Terry's own individual involvement in the sporting world includes, other than some darts competitions in the winter months, a very successful turn as a crown green bowler. He won the 'Champion of Champions' competition in 2013 (winning in the final by a fairly convincing margin of 21-12), and makes the odd appearance on television in that capacity.
Last year, I got beaten in the semi-final of the Waterloo, which is a big competition in Blackpool. And I've got a DVD of that one too. I've maybe watched them more times than I should have done. It's a laugh too ... you get asked to choose your walk-in music, and I had 'Too Sexy' by Right Said Fred
He's blatantly proud of this: "In my spare time, I like playing crown green bowls. I've been on telly a few times, on ITV4. I think my guilty pleasure is watching back the footage on DVD of when I won it [Champion of Champions]."
"Last year, I got beaten in the semi-final of the Waterloo, which is a big competition in Blackpool. And I've got a DVD of that one too. I've maybe watched them more times than I should have done. It's a laugh too ... you get asked to choose your walk-in music, and I had 'Too Sexy' by Right Said Fred."
Clearly being an integral part of the light-hearted atmosphere here at the club, Terry lives on-site with his fiancée, Susan Noon. The not-to-shabby house overlooks the pitch directly and he jokes that his commute is around the region of thirty yards.

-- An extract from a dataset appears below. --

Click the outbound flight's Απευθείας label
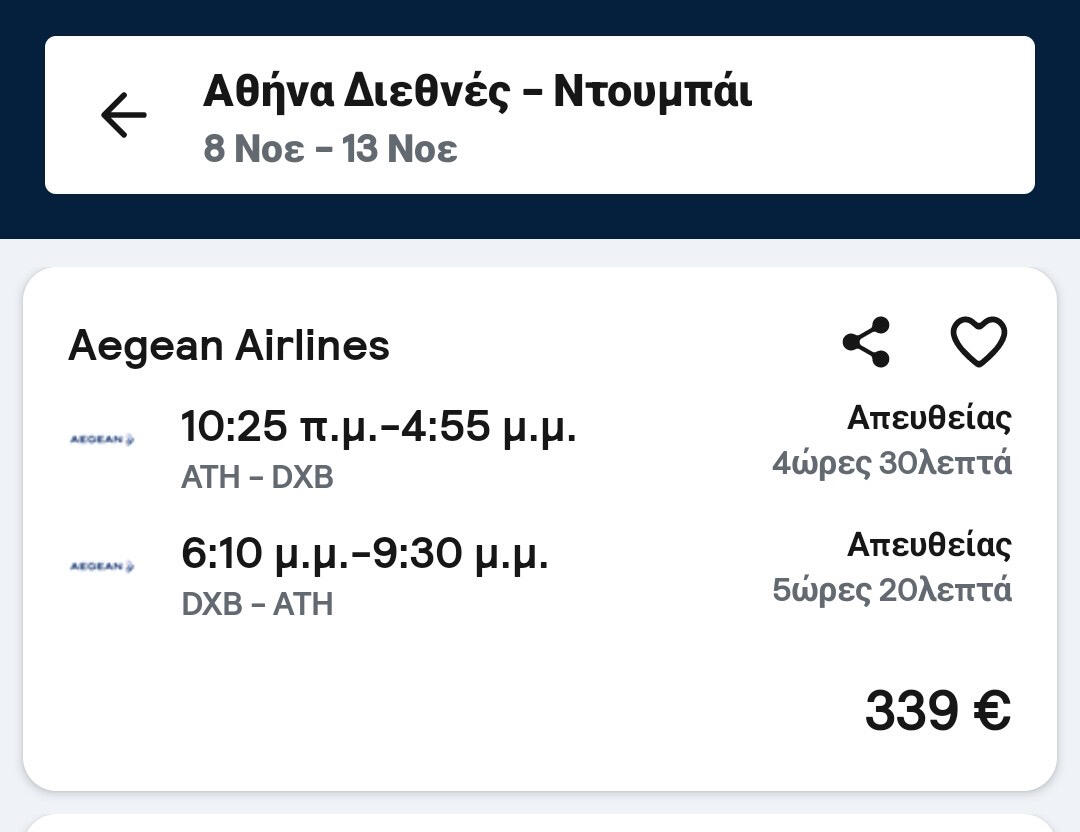1080x832 pixels. pos(929,418)
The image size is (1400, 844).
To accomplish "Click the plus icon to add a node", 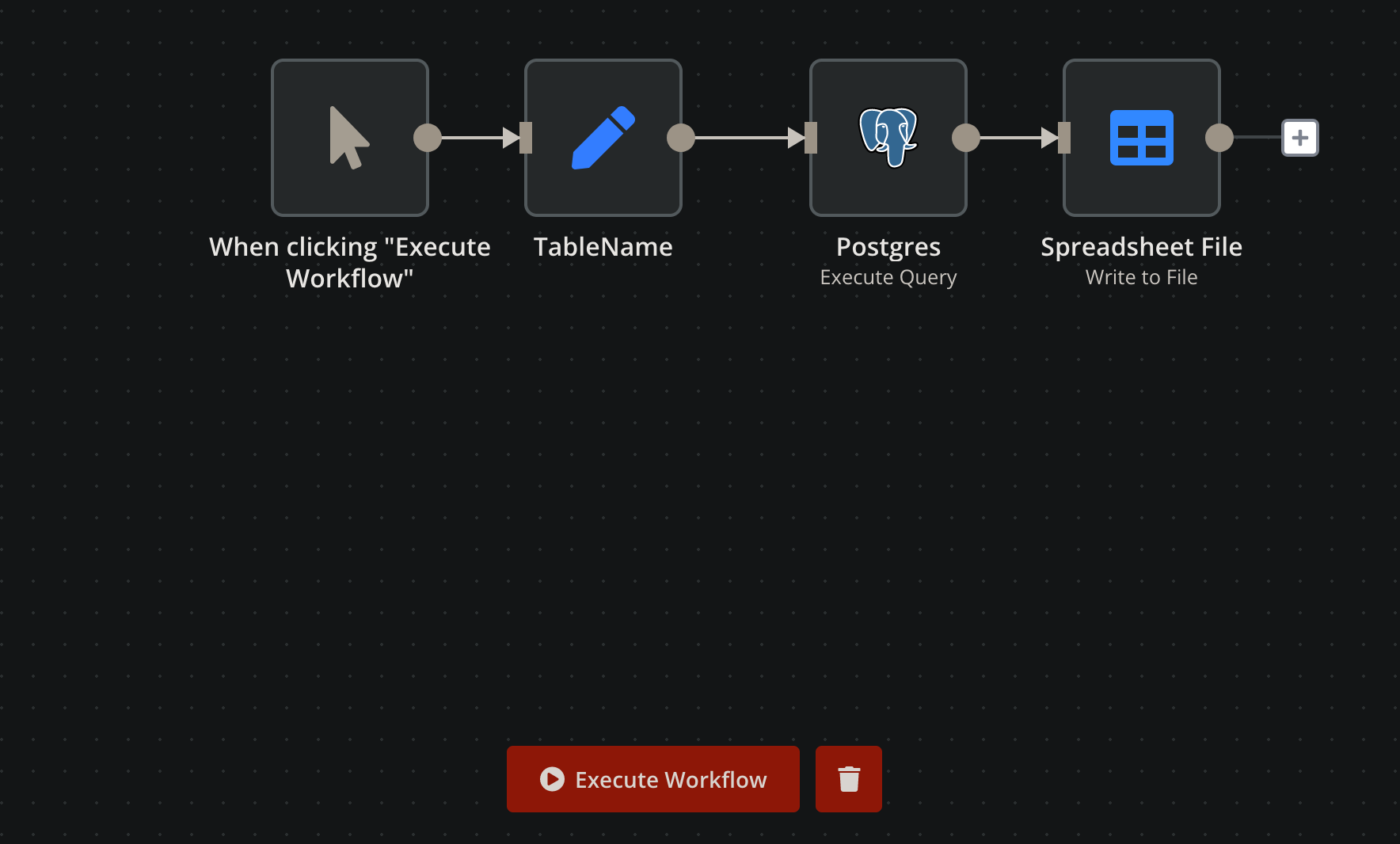I will pyautogui.click(x=1299, y=137).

He sees it like a garden, which helps him to do his job correctly: "When I look outside my bedroom window and I can see something wrong, obviously that's a constant reminder that I'm not doing my job properly, so I don't let that happen."
"Out of your window, whenever there's a big event on, like the tennis tournaments, the cricket games or the rugby matches ... if you don't get a buzz out of that, there's something wrong with you, so that's really good to help you enjoy what you're doing."
"For that reason, presentation of the surfaces ranks really highly. Nowadays, you've got to take that as a given. The reality is: if it doesn't look good, it's not good. Because it's people's opinions that matter really, and the outer presentation is the first or only thing they see."
He went on to say that a person should take pride in their work, because it represents who you are - and this is surely even more the case when one is a central Liverpudlian who supports Manchester United.
He pleads his case: "I got into Man United through Lancashire, because I used to get free tickets as a rep for the club and just started supporting them, but that doesn't go down that well around here. Alex Ferguson is one of the great football managers though."
"If I have anything like a hero, he's a name that comes to mind. I've recently read his autobiography actually, and Wayne Rooney's. But not just United ones, I've just read Jimmy White's too."
The extent to which Terry's life revolves around his club doesn't end at his living on site. He and Sue are engaged to be married there, just 100 yards away at the other side of their picturesque 'back garden'.
And having had the facets of his life fall into place smoothly, it is perhaps not surprising that he sees life through a positive filter. He sums up his thought on life for us: "I think things are fated, to be honest. I just think whatever happens does so for a reason, and whether life's good or bad, it'll certainly be good again. And now, I'm in a good place."
"At the end of the day, I wouldn't be with the person I'm with now if anything had been different in my life. So, I wouldn't change anything."